▸ **STATED TASK**:
Format the records below as a numbered list, leaving out any blank lines.

▸ **DATA SUPPLIED**:
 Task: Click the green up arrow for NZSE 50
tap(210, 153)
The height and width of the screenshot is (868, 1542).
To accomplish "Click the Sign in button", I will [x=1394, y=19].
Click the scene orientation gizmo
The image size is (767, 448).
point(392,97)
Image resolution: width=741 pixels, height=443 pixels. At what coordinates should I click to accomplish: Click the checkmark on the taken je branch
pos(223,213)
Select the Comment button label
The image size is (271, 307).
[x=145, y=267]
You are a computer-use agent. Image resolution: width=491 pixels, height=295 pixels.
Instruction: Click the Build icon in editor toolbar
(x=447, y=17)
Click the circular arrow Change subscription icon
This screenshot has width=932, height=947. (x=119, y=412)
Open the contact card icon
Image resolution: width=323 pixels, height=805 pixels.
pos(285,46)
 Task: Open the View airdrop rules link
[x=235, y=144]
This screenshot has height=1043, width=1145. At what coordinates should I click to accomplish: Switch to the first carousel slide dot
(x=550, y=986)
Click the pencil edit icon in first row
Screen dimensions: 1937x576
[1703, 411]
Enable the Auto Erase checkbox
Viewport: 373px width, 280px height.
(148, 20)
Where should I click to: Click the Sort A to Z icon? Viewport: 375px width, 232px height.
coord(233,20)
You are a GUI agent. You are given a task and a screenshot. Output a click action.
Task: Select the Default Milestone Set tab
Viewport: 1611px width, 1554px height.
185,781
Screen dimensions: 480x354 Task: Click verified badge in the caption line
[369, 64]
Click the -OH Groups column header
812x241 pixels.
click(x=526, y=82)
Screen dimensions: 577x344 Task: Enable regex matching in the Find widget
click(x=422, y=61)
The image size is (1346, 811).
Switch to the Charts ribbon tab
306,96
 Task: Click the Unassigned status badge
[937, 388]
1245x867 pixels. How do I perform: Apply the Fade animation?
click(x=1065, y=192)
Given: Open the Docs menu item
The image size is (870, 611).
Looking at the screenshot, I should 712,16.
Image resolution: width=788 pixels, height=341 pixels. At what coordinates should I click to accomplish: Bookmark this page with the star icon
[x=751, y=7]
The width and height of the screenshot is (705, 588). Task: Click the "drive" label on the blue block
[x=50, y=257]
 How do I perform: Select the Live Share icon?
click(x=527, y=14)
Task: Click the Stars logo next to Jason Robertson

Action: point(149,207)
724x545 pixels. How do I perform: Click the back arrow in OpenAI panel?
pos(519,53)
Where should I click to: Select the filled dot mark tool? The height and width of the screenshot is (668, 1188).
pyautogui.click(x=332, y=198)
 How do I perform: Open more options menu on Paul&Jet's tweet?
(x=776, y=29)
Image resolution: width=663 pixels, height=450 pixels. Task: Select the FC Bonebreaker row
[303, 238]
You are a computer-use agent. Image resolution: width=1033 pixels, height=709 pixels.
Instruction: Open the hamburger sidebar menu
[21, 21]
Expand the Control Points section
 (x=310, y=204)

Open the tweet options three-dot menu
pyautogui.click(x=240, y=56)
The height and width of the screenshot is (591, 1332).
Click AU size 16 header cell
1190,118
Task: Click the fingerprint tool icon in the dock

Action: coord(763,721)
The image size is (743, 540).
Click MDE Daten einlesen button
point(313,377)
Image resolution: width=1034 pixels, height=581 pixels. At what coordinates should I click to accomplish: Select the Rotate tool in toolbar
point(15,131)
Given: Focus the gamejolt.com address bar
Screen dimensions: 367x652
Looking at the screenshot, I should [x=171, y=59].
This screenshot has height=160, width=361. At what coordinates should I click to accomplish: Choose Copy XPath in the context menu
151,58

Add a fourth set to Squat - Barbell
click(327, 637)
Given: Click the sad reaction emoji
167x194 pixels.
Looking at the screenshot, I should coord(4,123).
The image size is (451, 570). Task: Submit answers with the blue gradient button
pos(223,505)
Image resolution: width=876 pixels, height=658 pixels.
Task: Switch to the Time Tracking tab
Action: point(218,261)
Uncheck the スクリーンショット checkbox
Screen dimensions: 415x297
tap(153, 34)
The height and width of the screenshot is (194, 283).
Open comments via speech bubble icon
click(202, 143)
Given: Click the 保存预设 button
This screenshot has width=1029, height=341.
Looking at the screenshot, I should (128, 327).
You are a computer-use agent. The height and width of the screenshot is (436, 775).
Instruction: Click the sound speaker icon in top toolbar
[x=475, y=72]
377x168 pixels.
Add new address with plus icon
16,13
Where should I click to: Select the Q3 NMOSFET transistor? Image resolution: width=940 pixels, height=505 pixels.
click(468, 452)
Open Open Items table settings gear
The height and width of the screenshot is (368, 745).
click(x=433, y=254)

▸ **EXERCISE RESPONSE**:
1.  Task: Click the green up arrow for NZSE 50
2. tap(210, 153)
3. The height and width of the screenshot is (868, 1542).
4. To accomplish "Click the Sign in button", I will [x=1394, y=19].
5. Click the scene orientation gizmo
6. The image size is (767, 448).
7. point(392,97)
8. Image resolution: width=741 pixels, height=443 pixels. At what coordinates should I click to accomplish: Click the checkmark on the taken je branch
9. pos(223,213)
10. Select the Comment button label
11. The image size is (271, 307).
12. [x=145, y=267]
13. You are a computer-use agent. Image resolution: width=491 pixels, height=295 pixels.
14. Instruction: Click the Build icon in editor toolbar
15. (x=447, y=17)
16. Click the circular arrow Change subscription icon
17. This screenshot has width=932, height=947. (x=119, y=412)
18. Open the contact card icon
19. Image resolution: width=323 pixels, height=805 pixels.
20. pos(285,46)
21.  Task: Open the View airdrop rules link
22. [x=235, y=144]
23. This screenshot has height=1043, width=1145. At what coordinates should I click to accomplish: Switch to the first carousel slide dot
24. (x=550, y=986)
25. Click the pencil edit icon in first row
26. Screen dimensions: 1937x576
27. [1703, 411]
28. Enable the Auto Erase checkbox
29. Viewport: 373px width, 280px height.
30. (148, 20)
31. Where should I click to: Click the Sort A to Z icon? Viewport: 375px width, 232px height.
32. coord(233,20)
33. You are a GUI agent. You are given a task and a screenshot. Output a click action.
34. Task: Select the Default Milestone Set tab
35. Viewport: 1611px width, 1554px height.
36. 185,781
37. Screen dimensions: 480x354 Task: Click verified badge in the caption line
38. [369, 64]
39. Click the -OH Groups column header
40. 812x241 pixels.
41. click(x=526, y=82)
42. Screen dimensions: 577x344 Task: Enable regex matching in the Find widget
43. click(x=422, y=61)
44. The image size is (1346, 811).
45. Switch to the Charts ribbon tab
46. 306,96
47.  Task: Click the Unassigned status badge
48. [937, 388]
49. 1245x867 pixels. How do I perform: Apply the Fade animation?
50. click(x=1065, y=192)
51. Given: Open the Docs menu item
52. The image size is (870, 611).
53. Looking at the screenshot, I should 712,16.
54. Image resolution: width=788 pixels, height=341 pixels. At what coordinates should I click to accomplish: Bookmark this page with the star icon
55. [x=751, y=7]
56. The width and height of the screenshot is (705, 588). Task: Click the "drive" label on the blue block
57. [x=50, y=257]
58.  How do I perform: Select the Live Share icon?
59. click(x=527, y=14)
60. Task: Click the Stars logo next to Jason Robertson
61. Action: point(149,207)
62. 724x545 pixels. How do I perform: Click the back arrow in OpenAI panel?
63. pos(519,53)
64. Where should I click to: Select the filled dot mark tool? The height and width of the screenshot is (668, 1188).
65. pyautogui.click(x=332, y=198)
66.  How do I perform: Open more options menu on Paul&Jet's tweet?
67. (x=776, y=29)
68. Image resolution: width=663 pixels, height=450 pixels. Task: Select the FC Bonebreaker row
69. [303, 238]
70. You are a computer-use agent. Image resolution: width=1033 pixels, height=709 pixels.
71. Instruction: Open the hamburger sidebar menu
72. [21, 21]
73. Expand the Control Points section
74.  (x=310, y=204)
75. Open the tweet options three-dot menu
76. pyautogui.click(x=240, y=56)
77. The height and width of the screenshot is (591, 1332).
78. Click AU size 16 header cell
79. 1190,118
80. Task: Click the fingerprint tool icon in the dock
81. Action: coord(763,721)
82. The image size is (743, 540).
83. Click MDE Daten einlesen button
84. point(313,377)
85. Image resolution: width=1034 pixels, height=581 pixels. At what coordinates should I click to accomplish: Select the Rotate tool in toolbar
86. point(15,131)
87. Given: Focus the gamejolt.com address bar
88. Screen dimensions: 367x652
89. Looking at the screenshot, I should [x=171, y=59].
90. This screenshot has height=160, width=361. At what coordinates should I click to accomplish: Choose Copy XPath in the context menu
91. 151,58
92. Add a fourth set to Squat - Barbell
93. click(327, 637)
94. Given: Click the sad reaction emoji
95. 167x194 pixels.
96. Looking at the screenshot, I should coord(4,123).
97. The image size is (451, 570). Task: Submit answers with the blue gradient button
98. pos(223,505)
99. Image resolution: width=876 pixels, height=658 pixels.
100. Task: Switch to the Time Tracking tab
101. Action: point(218,261)
102. Uncheck the スクリーンショット checkbox
103. Screen dimensions: 415x297
104. tap(153, 34)
105. The height and width of the screenshot is (194, 283).
106. Open comments via speech bubble icon
107. click(202, 143)
108. Given: Click the 保存预设 button
109. This screenshot has width=1029, height=341.
110. Looking at the screenshot, I should (128, 327).
111. You are a computer-use agent. The height and width of the screenshot is (436, 775).
112. Instruction: Click the sound speaker icon in top toolbar
113. [x=475, y=72]
114. 377x168 pixels.
115. Add new address with plus icon
116. 16,13
117. Where should I click to: Select the Q3 NMOSFET transistor? Image resolution: width=940 pixels, height=505 pixels.
118. click(468, 452)
119. Open Open Items table settings gear
120. The height and width of the screenshot is (368, 745).
121. click(x=433, y=254)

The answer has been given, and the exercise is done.